SEQ ID NO3：称为PA110-RPA-LFD-P，序列为：

(FAM)TAAAAACGTCCGCAATGTGTTATTAAGTTG(dSpacer)CTAAGCGTC(phosphate)。

2.一种检测包含转基因水稻PA110-15的试剂盒，其特征在于：该试剂盒包含权利要求1所述的引物和探针的组合。

3.如权利要求2所述的试剂盒，其特征在于：进一步包括DNA试纸条。

4.如权利要求3所述的试剂盒，其特征在于：所述DNA试纸条具体为Milenia GenlineHybriDetect 1 Lateral Flow Strips或相同原理DNA试纸条。
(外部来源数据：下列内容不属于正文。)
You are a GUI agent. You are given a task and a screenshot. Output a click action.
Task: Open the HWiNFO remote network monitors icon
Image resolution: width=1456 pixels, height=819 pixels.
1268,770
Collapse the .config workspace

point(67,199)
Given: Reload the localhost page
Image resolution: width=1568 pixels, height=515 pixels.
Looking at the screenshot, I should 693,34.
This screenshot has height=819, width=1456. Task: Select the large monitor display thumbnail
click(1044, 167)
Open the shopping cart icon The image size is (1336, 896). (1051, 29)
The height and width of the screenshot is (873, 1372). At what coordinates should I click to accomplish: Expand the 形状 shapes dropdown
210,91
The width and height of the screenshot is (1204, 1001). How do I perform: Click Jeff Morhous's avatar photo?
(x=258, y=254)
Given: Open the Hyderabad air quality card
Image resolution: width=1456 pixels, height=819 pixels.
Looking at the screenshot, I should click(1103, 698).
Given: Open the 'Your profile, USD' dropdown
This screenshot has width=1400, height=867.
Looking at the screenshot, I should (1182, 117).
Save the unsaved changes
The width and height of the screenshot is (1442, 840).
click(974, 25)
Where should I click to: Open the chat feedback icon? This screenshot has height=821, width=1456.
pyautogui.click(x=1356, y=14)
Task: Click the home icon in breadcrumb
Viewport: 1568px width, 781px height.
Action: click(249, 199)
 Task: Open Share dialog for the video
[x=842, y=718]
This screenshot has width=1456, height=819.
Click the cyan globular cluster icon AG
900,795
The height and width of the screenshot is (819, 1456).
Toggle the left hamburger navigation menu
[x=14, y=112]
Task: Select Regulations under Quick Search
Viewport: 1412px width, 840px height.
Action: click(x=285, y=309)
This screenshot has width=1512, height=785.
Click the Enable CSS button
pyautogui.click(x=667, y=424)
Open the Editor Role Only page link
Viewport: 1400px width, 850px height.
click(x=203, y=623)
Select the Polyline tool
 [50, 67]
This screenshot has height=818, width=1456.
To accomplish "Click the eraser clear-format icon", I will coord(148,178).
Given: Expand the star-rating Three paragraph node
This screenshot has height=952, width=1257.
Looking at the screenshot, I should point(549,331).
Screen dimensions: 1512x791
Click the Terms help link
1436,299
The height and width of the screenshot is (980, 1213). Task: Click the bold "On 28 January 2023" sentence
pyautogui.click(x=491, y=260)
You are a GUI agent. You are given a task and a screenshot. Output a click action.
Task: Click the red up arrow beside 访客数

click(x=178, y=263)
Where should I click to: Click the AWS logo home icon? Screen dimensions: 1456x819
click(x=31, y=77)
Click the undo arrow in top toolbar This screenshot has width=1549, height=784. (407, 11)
5.一种通过重组酶聚合酶等温扩增及DNA试纸条联检检测含有转基因水稻PA110-15的方法，其特征在于：提取待测样品的DNA作为模板，利用权利要求1所述的引物和探针的组合进行快速扩增，随后进行DNA试纸条检测，如果在试纸条质控线和检测线的位置上皆出现条带，则证明所检样品含有转基因水稻PA110-15成分。

6.如权利要求5所述的方法，其特征在于：

以50μL扩增体系计，其中Rehydration Buffer 29.5 μL，280μmol/L的MagnesiumActate 2.5μL，10μmol/L的引物各2μL，10μmol/L的探针0.5μL，模板DNA 50ng，水补充到50μL。

7.如权利要求6所述的方法，其特征在于：所述扩增程序为：39摄氏度水浴或恒温仪上反应20分钟。

8.如权利要求7所述的方法，其特征在于：扩增反应完成后，利用DNA试纸条进行检测，扩增产物用PBST缓冲液稀释50倍，然后取20-30 μL滴加在试纸条上；1 min内肉眼观察，在阳性样品的试纸条上，质控线和检测线位置处皆出现条带，而阴性样品只在质控线位置处出现条带。

9.如权利要求5-8任一项所述的方法，其特征在于：所述DNA试纸条具体为MileniaGenline HybriDetect 1 Lateral Flow Strips或相同原理DNA试纸条。